On Tue, Dec 12, 2023, bugzilla-daemon@kernel.org wrote:
> The affected hosts run Debian 12; until Debian 11 there was no trouble.
> I git-bisected the kernel and the commit which appears to somehow cause the
> trouble is:
> https://git.kernel.org/pub/scm/linux/kernel/git/torvalds/linux.git/commit/?id=f47e5bbbc92f5d234bbab317523c64a65b6ac4e2

Huh.  That commit makes it so that KVM keeps non-leaf SPTEs, i.e. upper level page
table structures, when zapping/unmapping a guest memory range.  The idea is that
preserving paging structures will allow for faster unmapping (less work) and faster
repopulation if/when the guest faults the memory back in (again, less work to create
a valid mapping).

The only downside that comes to mind is that keeping upper level paging structures
will make it more costly to handle future invalidations as KVM will have to walk
deeper into the page tables before discovering more work that needs to be done.
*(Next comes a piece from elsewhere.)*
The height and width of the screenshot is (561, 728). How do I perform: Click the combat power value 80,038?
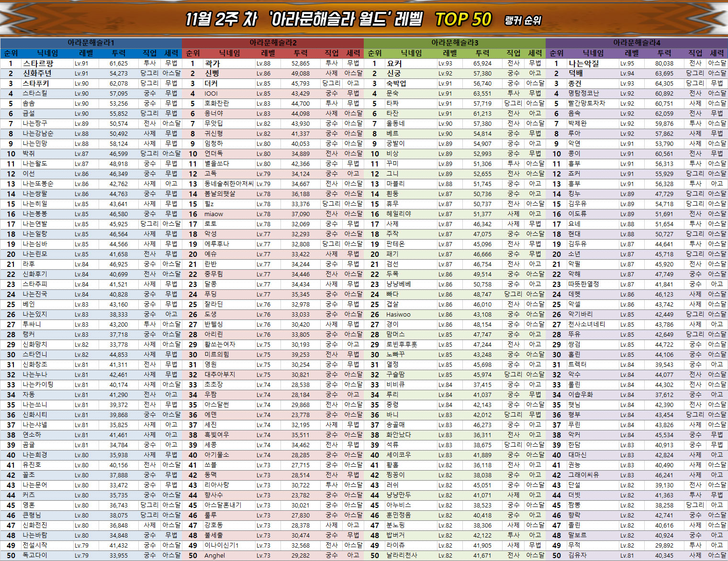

> Qemu command line: See below.
> Problem does *not* go away when appending "kernel_irqchip=off" to the -machine
> parameter
> Problem *does* go away with "-accel tcg", even though the guest becomes much
> slower.

Yeah, that's expected, as that completely takes KVM out of the picture.

> All affected guests run kubernetes with various workloads, mostly Java,
> databases like postgres und a few legacy 32 bit containers.
> 
> Best method to manually trigger the problem I found was to drain other
> kubernetes nodes, causing many pods to start at the same time on the affected
> guest. But even when the initial load settled, there's little I/O and the
> guest is like 80% idle, the problem still occurs.
> 
> The problem occurs whether the host runs only a single guest or lots of other
> (non-kubernetes) guests.
> 
> Other (i.e. not kubernetes) guests don't appear to be affected, but those got
> way less resources and usually less load.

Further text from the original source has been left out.